Dessa maneira, quaisquer decisões que visem a alterar as regras de convivência em condomínios edilícios deverão, tal como antes, deverão ser submetidas à aprovação em assembleia para garantia de sua efetividade, assim como ocorria antes da pandemia.

 

4 – Das aprovações com relação a prorrogação do mandato do síndico de condomínios 

No que se refere às aprovações, a Presidência sancionou o texto do art. 12, que prorroga as obrigações de realização de assembleia, inclusive para fins de eleição de síndico, até o fim do mês de outubro de 2020. O texto facultou ainda a possibilidade de realização das assembleias por videoconferência ou outros meios virtuais – medidas que já vinham sendo adotadas pela sociedade na vida condominial.

 

Na prática, os mandatos dos síndicos que estão em vigor poderão ser prorrogados, agora em virtude de lei, até 31/10/2020 ou até que sejam realizadas as respectivas assembleias – autorizadas expressamente por meio virtual durante o período da pandemia.

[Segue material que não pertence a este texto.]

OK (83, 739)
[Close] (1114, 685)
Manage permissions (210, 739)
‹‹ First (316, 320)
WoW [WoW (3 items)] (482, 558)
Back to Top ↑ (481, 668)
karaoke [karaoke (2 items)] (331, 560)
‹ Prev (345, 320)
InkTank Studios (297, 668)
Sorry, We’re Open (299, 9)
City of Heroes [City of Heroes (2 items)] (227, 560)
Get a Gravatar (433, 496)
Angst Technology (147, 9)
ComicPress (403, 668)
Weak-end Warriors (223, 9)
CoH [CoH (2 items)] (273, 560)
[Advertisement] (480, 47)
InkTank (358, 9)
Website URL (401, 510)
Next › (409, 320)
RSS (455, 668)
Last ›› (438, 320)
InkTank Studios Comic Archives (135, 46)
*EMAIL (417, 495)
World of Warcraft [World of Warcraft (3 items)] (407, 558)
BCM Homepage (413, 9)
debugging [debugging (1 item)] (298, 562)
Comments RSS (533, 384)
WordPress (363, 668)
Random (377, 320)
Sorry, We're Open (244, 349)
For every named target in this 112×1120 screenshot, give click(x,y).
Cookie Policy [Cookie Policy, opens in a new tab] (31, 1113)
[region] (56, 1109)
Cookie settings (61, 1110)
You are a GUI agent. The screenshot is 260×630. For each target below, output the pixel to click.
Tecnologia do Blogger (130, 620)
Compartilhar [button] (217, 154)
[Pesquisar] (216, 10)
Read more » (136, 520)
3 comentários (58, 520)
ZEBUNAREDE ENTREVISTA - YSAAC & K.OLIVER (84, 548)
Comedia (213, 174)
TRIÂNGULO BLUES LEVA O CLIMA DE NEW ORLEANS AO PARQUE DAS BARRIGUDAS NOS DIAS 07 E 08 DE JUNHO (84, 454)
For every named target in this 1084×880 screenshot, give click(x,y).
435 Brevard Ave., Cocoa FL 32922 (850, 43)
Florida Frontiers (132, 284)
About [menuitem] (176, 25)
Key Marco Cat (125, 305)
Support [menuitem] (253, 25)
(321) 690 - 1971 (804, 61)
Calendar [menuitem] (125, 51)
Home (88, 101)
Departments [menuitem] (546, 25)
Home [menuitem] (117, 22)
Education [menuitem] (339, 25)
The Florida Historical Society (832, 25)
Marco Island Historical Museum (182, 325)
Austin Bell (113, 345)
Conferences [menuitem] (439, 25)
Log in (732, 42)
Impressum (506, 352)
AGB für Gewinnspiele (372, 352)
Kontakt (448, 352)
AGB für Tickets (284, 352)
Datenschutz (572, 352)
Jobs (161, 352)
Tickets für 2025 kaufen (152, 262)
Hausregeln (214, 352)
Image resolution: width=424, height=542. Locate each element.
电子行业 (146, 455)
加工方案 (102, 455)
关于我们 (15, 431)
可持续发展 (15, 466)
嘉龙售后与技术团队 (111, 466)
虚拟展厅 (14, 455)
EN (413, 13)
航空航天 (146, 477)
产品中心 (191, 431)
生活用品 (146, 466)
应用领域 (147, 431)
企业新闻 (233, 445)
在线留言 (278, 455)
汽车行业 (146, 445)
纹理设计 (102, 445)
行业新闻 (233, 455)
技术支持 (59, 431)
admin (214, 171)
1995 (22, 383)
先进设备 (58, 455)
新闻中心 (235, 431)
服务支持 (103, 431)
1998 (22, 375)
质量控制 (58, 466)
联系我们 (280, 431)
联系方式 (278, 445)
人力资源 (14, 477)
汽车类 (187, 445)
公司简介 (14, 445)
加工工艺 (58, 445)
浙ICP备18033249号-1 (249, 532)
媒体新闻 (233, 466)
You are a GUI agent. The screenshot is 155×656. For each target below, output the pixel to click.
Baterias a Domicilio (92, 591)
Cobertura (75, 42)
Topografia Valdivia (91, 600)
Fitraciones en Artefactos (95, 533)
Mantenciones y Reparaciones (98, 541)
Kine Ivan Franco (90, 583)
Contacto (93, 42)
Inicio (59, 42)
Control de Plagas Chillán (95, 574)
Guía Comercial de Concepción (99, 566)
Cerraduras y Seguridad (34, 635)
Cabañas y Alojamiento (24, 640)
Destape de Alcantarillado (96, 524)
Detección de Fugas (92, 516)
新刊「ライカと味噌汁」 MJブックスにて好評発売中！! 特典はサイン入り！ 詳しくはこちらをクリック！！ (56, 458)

5 – As consequências e impactos do veto dos projetos de Lei que previam questões relativas aos contratos de aluguel no mercado imobiliário

Independentemente da análise mais aprofundada dos dispositivos afastados, os vetos indicados acima levam ao direcionamento dos temas por eles tratados à análise do Poder Judiciário, individualmente, como já vem sendo feito. De um lado, isso pode ser positivo para evitar a generalização de soluções para casos que podem ter peculiaridades distintas, por outro abre espaço para decisões judiciais que, versando sobre o tema comum dos efeitos da pandemia, podem vir a ser discrepantes para diferentes regiões do país.

 

Resta ao mercado imobiliário, tanto locador como locatário, continuar tendo a mesma postura de tentativa de negociação, e, agir com razoabilidade, boa fé, e, continuar acompanhando os julgados sobre esses temas durante a pandemia, pois parece que a responsabilidade por solucionar tais questões ficou a cargo do judiciário, e, não mais do legislativo que acabou por se omitir com relação ao tema tão importante em função do veto presidencial.

 

Dessa forma, se a sua negociação com o locador não funcionar, seja ela residencial ou comercial a única saída será ingressar com a medida judicial cabível uma vez que nenhuma lei que regulamentasse esse assunto, pelo menos durante o período de pandemia fosse aprovada.